Duration: 10/01/2000 -- 09/30/2004


retrieval, language models, user models, topic models, query models, evaluation, interaction

Project Summary/Activities

In this project (called Mongrel), we were concerned with developing approaches to user and domain or topic modeling that would significantly improve the effectiveness of information retrieval. This approach is based on Ponte and Croft’s work on language models for information retrieval (Ponte and Croft, 1998). In this work, it is assumed that associated with every document or group of documents there are one or more probability distributions that model how the text in the document can be generated. This generative model is quite different from the standard probabilistic classification models described in Van Rijsbergen (1979) and has the following advantages:

a. With this model, we are much closer to finding a common basis to information retrieval and other language technologies, such as speech recognition and information extraction. Having such a basis would allow us to explore more sophisticated integration of these technologies, and to exploit powerful statistical techniques developed in any of the applications.

b. The model allows us to provide formal descriptions of a number of processes in information retrieval that were previously ad-hoc. These include so-called tf.idf weights, clustering, phrase matching, query expansion, cross-lingual retrieval, and distributed retrieval.

c. Experiments with language models have produced very encouraging results, with quite simple models equaling or surpassing the performance of the best systems based on other approaches.

d. Language models can be viewed as models of the important topics that are covered by a document or group of documents. They also have the potential of representing the topics of interest to a user or group of users.

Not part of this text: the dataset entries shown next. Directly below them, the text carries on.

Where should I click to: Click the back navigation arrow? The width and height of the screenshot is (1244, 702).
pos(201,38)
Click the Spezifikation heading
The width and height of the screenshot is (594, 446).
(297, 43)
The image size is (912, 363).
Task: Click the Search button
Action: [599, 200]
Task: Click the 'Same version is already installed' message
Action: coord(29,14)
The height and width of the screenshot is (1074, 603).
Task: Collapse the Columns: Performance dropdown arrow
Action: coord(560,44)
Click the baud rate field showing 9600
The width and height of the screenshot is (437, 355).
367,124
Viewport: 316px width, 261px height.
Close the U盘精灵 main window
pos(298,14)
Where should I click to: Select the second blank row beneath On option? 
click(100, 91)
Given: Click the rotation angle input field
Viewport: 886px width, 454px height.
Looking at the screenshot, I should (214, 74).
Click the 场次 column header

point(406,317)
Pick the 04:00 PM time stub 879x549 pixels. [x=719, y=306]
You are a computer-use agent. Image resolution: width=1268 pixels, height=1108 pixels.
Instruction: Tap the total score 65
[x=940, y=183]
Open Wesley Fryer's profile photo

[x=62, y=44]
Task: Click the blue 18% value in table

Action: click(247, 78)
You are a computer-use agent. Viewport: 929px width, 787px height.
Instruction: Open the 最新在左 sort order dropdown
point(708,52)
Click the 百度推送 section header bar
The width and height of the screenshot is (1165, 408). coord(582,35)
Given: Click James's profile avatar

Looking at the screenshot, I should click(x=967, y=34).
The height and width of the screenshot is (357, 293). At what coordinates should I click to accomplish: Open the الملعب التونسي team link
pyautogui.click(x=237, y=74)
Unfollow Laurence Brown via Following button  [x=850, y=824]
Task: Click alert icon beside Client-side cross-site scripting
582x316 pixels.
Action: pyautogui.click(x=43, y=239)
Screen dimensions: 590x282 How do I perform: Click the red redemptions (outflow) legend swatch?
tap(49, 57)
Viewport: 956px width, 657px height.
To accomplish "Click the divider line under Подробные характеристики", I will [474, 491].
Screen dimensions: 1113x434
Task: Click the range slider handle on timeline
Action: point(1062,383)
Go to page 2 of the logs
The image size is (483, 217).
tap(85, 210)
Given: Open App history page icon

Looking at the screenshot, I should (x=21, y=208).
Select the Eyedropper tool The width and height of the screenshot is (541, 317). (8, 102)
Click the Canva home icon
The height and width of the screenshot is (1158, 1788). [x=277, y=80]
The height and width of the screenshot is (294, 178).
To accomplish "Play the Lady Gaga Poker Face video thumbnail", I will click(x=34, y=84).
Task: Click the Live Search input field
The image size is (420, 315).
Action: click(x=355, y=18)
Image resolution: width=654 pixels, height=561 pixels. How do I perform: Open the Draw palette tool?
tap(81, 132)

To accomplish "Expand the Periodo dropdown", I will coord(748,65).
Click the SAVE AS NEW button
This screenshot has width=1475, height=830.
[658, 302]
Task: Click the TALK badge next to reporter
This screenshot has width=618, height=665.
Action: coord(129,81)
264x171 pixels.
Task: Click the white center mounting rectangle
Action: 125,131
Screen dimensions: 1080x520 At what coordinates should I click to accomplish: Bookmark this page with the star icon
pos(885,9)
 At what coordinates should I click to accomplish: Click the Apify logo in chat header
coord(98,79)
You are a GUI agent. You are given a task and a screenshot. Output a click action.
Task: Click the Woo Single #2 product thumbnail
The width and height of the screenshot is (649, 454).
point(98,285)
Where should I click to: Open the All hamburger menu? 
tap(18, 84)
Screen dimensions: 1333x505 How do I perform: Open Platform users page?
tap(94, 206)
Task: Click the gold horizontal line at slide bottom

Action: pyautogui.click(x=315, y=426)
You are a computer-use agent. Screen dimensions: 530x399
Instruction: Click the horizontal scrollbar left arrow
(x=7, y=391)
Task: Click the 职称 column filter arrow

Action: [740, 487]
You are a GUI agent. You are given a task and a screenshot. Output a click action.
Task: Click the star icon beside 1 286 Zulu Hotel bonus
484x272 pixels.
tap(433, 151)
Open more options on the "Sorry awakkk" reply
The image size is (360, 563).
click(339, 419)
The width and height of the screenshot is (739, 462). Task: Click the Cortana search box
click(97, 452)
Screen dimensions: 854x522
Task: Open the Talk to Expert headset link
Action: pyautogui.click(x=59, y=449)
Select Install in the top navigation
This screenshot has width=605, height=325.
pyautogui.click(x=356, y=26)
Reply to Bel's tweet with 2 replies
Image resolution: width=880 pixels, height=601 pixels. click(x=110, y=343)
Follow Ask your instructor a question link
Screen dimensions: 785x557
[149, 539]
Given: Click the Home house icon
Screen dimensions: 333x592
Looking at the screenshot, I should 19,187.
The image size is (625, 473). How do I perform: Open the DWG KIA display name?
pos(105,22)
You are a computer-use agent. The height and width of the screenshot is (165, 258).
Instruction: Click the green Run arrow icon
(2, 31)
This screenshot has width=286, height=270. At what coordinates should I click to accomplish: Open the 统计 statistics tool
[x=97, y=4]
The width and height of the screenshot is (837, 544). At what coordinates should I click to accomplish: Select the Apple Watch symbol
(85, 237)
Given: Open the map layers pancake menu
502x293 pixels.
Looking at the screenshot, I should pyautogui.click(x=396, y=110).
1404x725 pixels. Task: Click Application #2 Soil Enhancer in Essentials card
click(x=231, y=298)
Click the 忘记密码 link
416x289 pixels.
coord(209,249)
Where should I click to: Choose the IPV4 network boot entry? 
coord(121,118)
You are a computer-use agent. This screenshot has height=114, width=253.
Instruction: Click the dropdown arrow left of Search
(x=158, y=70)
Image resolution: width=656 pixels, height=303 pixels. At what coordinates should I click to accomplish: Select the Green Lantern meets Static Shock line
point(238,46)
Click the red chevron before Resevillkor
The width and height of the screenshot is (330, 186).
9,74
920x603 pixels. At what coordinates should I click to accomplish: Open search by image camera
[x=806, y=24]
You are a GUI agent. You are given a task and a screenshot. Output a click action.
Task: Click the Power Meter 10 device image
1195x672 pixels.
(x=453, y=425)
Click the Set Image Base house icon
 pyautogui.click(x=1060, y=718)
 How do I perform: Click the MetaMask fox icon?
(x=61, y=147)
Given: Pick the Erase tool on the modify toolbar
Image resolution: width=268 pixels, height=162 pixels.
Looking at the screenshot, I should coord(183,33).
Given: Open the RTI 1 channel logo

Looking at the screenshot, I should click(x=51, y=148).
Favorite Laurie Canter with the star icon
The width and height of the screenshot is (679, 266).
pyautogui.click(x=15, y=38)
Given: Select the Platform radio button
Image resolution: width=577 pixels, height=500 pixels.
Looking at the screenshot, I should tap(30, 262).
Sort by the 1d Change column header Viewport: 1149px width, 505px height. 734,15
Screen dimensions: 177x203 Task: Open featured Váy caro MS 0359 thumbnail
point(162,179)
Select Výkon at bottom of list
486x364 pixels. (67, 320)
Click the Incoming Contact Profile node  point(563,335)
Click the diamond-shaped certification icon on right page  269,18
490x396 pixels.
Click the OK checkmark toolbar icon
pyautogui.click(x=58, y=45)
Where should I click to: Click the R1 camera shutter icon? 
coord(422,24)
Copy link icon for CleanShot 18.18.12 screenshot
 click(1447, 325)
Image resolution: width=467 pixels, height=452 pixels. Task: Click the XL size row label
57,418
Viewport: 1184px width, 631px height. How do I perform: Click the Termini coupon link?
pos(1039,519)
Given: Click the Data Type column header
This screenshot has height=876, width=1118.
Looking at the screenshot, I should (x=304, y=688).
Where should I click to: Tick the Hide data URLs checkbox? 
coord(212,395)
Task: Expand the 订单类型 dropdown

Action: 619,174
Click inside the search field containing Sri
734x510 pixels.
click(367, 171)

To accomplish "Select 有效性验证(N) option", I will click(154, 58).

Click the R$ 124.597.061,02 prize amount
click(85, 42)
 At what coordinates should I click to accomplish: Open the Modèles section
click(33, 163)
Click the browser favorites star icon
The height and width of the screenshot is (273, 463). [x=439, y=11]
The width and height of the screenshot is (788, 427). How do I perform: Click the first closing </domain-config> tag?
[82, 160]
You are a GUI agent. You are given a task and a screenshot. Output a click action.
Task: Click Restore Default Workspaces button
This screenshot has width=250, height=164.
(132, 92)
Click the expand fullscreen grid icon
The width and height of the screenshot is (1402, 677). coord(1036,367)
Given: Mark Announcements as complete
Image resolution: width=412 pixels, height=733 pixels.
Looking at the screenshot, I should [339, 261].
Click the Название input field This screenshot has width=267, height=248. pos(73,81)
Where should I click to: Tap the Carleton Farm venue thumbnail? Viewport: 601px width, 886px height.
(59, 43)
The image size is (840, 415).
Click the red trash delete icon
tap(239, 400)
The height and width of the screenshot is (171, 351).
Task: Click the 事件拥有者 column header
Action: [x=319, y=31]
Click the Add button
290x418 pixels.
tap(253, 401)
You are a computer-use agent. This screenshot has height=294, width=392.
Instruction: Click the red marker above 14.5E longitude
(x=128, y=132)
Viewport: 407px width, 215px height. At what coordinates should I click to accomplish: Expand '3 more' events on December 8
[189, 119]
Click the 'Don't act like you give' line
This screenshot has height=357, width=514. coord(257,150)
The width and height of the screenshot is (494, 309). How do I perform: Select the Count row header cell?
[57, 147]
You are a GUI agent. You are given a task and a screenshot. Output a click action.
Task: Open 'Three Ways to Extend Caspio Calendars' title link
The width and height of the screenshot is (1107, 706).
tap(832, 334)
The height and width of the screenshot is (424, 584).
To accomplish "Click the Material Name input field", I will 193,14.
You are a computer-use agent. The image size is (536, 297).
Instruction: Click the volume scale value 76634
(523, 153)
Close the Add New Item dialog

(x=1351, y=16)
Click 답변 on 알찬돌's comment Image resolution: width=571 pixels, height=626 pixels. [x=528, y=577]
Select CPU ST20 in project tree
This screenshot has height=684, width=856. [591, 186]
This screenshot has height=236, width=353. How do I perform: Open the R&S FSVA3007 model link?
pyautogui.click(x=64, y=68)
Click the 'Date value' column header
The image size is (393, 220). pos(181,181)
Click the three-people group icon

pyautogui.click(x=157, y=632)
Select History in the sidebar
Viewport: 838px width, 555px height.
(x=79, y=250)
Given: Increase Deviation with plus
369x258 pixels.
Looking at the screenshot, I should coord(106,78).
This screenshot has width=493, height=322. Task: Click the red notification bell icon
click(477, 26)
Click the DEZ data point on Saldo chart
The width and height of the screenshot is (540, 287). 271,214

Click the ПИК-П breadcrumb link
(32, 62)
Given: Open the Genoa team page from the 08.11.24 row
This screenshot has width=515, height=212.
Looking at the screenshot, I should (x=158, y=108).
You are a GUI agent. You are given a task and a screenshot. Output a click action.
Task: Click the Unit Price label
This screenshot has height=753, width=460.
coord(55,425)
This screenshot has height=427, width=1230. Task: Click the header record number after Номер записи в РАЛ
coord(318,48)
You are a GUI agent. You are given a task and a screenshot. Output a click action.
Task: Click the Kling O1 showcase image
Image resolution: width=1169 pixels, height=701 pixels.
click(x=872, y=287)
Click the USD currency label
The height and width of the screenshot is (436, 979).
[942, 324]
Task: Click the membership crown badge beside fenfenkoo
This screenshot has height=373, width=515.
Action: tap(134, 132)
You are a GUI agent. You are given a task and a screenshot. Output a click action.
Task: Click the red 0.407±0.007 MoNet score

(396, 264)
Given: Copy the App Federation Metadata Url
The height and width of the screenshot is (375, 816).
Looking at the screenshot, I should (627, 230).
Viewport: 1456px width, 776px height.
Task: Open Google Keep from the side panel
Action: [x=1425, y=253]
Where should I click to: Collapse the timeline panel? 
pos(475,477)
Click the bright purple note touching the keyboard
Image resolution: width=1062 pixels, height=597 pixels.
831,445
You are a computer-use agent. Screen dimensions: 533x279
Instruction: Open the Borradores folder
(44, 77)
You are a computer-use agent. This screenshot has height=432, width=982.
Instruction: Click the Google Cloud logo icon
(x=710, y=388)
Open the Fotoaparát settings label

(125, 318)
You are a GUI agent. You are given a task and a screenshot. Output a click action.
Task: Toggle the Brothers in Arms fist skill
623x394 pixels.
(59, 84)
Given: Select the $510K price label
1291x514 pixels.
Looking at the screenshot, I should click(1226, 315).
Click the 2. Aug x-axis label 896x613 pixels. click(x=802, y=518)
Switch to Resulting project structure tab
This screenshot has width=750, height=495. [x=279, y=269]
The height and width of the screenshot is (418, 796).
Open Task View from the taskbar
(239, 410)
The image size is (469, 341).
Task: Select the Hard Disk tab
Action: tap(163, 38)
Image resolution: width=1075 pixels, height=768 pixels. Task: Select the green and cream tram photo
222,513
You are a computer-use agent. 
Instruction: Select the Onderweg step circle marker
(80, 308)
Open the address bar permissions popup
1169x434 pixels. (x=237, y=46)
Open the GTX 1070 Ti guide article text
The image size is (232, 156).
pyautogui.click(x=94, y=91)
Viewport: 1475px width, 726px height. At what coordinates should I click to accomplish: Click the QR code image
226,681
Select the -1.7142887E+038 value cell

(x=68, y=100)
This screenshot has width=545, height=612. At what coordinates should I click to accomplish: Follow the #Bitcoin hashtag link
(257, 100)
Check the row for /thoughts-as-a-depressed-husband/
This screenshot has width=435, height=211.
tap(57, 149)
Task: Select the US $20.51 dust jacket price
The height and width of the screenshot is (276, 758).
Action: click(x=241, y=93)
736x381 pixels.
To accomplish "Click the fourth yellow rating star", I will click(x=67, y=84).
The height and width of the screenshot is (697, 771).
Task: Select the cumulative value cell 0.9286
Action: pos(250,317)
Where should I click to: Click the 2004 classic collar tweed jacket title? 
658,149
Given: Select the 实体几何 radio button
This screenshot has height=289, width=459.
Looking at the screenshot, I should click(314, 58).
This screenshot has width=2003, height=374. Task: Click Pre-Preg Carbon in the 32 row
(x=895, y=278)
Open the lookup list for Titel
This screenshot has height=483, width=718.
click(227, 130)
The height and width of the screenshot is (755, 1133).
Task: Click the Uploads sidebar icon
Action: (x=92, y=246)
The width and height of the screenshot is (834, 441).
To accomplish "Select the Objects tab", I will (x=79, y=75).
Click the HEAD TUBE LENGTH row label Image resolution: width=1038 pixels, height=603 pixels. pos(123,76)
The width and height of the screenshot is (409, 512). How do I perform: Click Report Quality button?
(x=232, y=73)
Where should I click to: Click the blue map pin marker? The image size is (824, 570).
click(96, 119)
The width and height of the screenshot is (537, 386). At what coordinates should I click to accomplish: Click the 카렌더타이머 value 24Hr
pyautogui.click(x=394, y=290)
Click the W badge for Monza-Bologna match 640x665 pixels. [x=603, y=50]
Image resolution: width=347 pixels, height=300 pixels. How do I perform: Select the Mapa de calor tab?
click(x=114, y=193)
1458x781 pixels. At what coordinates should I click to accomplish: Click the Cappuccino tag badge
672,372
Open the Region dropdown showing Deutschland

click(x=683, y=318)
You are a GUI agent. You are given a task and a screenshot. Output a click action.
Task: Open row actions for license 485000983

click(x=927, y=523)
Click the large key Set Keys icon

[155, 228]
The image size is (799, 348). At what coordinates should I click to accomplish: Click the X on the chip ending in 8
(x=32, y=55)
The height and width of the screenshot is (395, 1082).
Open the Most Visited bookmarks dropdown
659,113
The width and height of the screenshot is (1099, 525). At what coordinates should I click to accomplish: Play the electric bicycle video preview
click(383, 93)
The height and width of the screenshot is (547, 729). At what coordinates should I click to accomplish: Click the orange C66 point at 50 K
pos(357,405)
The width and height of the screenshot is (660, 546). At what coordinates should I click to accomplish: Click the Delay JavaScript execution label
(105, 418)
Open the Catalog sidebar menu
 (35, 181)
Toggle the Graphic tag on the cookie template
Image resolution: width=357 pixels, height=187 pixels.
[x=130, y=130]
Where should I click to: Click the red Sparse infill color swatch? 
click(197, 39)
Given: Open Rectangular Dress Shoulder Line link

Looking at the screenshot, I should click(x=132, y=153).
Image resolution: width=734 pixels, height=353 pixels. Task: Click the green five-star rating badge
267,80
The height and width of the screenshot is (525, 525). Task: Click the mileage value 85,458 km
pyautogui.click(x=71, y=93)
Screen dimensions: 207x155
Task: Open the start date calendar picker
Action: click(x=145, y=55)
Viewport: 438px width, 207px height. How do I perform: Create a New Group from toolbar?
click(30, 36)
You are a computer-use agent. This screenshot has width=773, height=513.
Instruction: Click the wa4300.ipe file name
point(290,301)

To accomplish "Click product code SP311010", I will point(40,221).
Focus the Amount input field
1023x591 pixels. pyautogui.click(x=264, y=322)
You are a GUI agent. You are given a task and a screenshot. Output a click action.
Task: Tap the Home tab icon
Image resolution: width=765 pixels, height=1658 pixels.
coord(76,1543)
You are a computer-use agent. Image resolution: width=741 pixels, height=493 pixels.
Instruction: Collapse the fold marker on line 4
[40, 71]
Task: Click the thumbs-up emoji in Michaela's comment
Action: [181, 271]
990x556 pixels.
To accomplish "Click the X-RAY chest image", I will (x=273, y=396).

It is this last feature of language models that we have investigated in this project. We believe that we have shown that language models provide more rigorous and effective approaches for capturing the ideas and concepts described in earlier work on user modeling such as Belkin et al (1982) and Daniels et al (1985). This earlier work suggested the importance of capturing word and phrase associations to capture a user’s context and to represent domains, but the approaches used were ad-hoc, the testbeds were very limited, and the general information infrastructure at the time was not conducive to user experiments. The combination of the language modeling approach, the large testbeds developed for TREC, and the new Internet infrastructure provided new opportunities to address the critical problem of user and domain modeling.

Substantial progress on all project goals was made in the last year of the project, resulting in a large number of publications. Of particular interest is the work related to topic models constructed using clustering, work on implicit sources of evidence as indicators of document preference, and the high-accuracy retrieval research that has been evaluated in the TREC HARD track and with other data.

The Mongrel project combined the expertise and experience of the University of Massachusetts group in the development and testing of information retrieval models and systems, with that of the Rutgers University group in user modeling and user studies in interactive systems. A full description of the activities and their corresponding findings are presented below.


A topic-based language model identifies characteristics of the language that are used in a particular domain or topic while a user-based language model identifies characteristics of the language that a user or a group of users associate with a particular domain or topic.

As an example, consider the following information needs that indicate a user ’s interest in Java:

a. I want to find the least expensive way to vacation in Java
b. I need to know where Java is
c. I need to write a survey of the current political situation in Java
d. I want to learn the Java programming language
e. I want to buy some dark roast Java coffee.

Our premise was that documents that are relevant to each of these kinds of queries will have different language characteristics associated with them. One collaborative effort between the University of Massachusetts Amherst and Rutgers University focused on:

* identifying the language characteristics of these types of needs (user),
* identifying the language characteristics of the groups of documents that satisfy each of these types of needs (topic), and
* matching these needs and document clusters accordingly.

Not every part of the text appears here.